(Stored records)
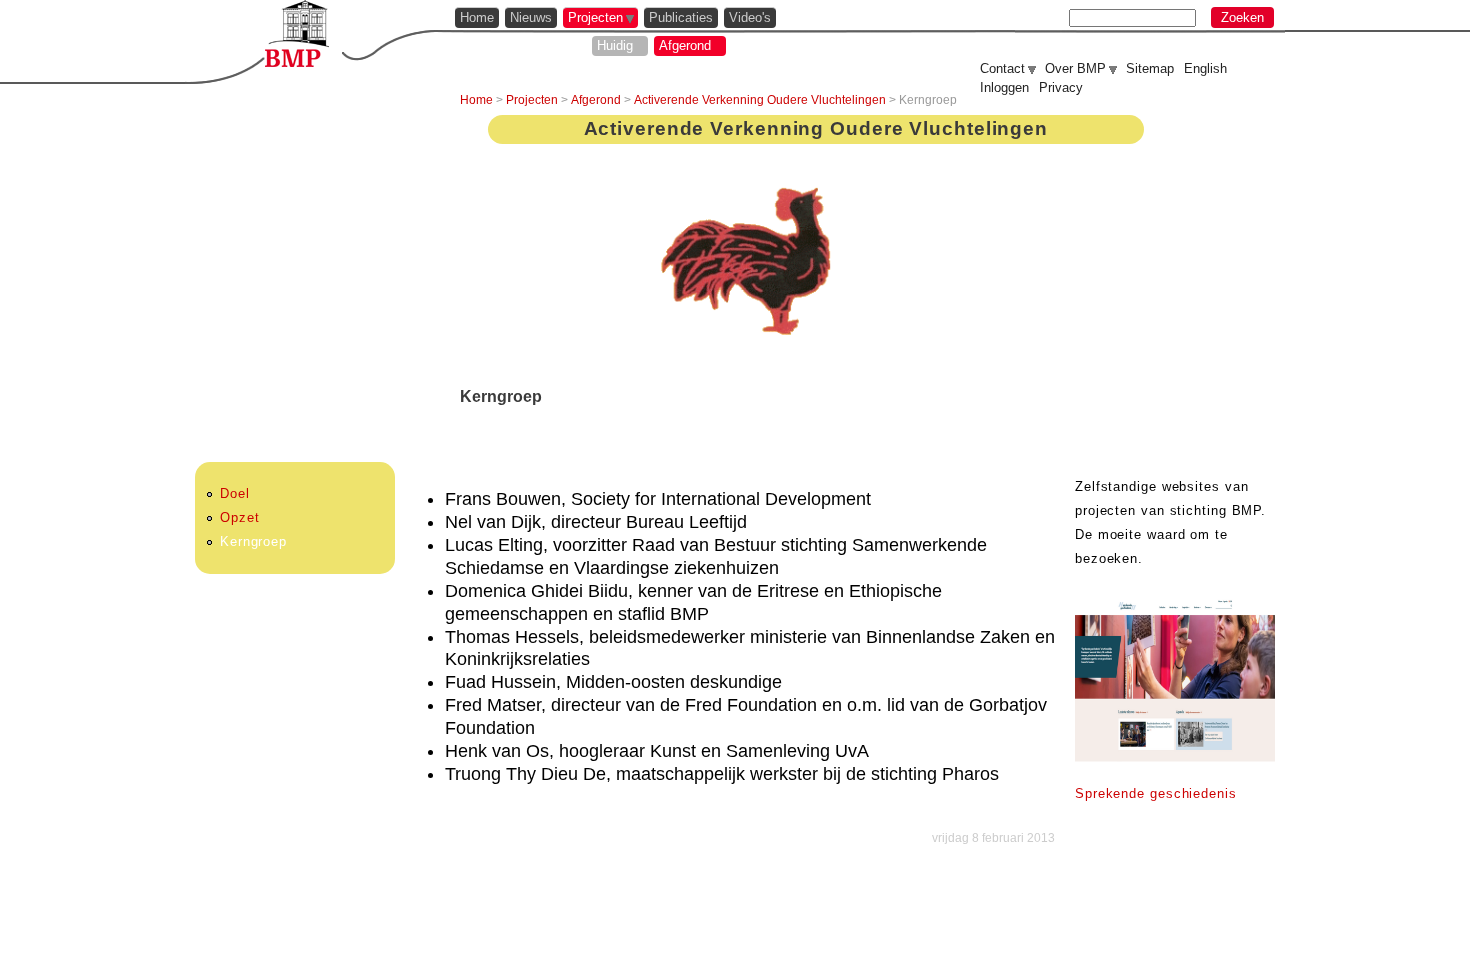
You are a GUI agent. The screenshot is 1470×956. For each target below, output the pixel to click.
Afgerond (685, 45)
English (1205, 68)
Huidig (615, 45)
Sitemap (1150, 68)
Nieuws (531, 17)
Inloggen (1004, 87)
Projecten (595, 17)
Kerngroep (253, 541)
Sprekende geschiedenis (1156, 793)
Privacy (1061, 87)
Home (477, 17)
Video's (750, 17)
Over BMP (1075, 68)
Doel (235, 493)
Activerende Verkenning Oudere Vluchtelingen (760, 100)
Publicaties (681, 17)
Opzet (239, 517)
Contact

Required action
An exact copy is needed of the closing lines of the entries above, counting from the one that contains "Video's (750, 17)" and including it and the last.

Answer space
Video's (750, 17)
Over BMP (1075, 68)
Doel (235, 493)
Activerende Verkenning Oudere Vluchtelingen (760, 100)
Publicaties (681, 17)
Opzet (239, 517)
Contact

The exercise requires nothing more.